With Clojure, the above function is idiomatic, and 4 lines long.
When it comes to "information processing" systems, which is what a lot of us work on, having a language with a primary purpose to provide powerful and concise tools to process that information is.. I don't know, liberating? (maybe not the best choice in words).
(this example was a bit of an eye-opener for me, coming from a .Net background, as I was writing some simple Clojure code that needed to read in some data and was struck at how simple this solution is)
If you really wanted to (and you understand Clojure's destructuring and lambda syntax) you could even do it in two lines:
(defn csv-data->maps [[head & lines]]
(map #(zipmap head %) lines))
i prefer perl
It may look terse, but its not code golf.
Any Clojure developer would understand what this does (its actually pretty straight forward), but to an outsider, it definitely looks strange.

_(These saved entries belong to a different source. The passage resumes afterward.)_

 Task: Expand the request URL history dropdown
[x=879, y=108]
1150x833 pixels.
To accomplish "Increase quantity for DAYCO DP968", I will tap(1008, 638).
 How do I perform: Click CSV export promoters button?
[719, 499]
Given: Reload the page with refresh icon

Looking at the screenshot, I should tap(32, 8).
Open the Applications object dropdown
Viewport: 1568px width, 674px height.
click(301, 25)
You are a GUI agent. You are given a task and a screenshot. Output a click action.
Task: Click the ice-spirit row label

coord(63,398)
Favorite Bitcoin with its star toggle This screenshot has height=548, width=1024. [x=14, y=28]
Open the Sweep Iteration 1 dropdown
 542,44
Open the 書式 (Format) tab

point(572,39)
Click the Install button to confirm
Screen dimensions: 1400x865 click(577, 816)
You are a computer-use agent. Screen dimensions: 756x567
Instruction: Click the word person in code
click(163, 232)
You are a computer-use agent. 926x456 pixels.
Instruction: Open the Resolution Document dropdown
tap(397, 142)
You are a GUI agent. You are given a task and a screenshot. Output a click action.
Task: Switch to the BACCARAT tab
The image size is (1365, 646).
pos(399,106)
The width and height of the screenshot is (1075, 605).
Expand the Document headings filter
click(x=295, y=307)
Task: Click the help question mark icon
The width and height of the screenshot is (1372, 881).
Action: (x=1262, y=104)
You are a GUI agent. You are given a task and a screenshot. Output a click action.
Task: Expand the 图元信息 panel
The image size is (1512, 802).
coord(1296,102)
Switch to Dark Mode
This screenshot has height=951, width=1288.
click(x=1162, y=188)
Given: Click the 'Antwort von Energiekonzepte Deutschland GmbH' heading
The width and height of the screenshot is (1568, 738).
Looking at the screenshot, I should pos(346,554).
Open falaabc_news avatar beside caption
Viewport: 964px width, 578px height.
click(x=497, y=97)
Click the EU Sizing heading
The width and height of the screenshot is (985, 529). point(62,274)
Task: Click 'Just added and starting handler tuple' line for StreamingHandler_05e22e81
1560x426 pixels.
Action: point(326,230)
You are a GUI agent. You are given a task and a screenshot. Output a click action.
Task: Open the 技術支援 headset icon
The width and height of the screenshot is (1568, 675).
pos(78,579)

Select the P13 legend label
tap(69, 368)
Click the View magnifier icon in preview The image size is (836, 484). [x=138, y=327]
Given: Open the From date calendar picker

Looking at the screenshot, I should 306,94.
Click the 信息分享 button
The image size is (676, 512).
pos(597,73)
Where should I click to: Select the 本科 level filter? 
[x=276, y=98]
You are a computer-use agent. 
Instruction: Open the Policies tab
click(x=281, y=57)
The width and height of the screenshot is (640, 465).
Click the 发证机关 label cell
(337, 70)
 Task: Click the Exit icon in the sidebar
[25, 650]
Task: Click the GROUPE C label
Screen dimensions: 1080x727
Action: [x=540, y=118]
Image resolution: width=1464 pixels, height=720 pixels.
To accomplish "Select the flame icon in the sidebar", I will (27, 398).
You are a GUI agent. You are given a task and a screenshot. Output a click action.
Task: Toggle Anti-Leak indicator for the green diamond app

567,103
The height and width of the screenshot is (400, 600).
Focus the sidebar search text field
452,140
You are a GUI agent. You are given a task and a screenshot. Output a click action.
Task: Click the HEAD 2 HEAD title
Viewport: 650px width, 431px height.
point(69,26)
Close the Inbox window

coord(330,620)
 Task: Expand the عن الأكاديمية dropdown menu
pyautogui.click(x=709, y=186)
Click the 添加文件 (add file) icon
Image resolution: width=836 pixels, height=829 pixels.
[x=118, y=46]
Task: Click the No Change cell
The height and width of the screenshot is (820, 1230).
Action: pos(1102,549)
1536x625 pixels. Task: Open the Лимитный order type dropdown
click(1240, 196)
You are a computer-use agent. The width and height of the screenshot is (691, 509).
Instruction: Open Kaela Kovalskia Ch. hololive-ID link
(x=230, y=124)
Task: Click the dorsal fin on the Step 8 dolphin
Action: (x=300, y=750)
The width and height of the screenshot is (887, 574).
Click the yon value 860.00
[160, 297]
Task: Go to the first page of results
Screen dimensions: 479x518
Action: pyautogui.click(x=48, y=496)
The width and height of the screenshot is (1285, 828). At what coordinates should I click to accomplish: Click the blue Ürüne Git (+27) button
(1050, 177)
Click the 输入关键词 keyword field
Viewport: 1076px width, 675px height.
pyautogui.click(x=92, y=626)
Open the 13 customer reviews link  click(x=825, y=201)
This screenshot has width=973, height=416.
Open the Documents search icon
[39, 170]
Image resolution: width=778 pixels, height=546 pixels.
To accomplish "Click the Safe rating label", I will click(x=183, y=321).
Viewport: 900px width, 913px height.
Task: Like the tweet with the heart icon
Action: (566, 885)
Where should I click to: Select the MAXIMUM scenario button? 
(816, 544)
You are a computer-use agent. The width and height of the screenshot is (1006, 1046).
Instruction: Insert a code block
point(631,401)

Part of using Clojure is becoming familiar with the language, its syntax, and its idioms.
Rich even has a section in "Simple made easy" where he talks about this very thing; its on us to become familiar with the tools we are using.
Do you have any recommendations of online resources or books that can get a web programmer (experience in PHP / C# ) up to speed with clojure ecosystem ?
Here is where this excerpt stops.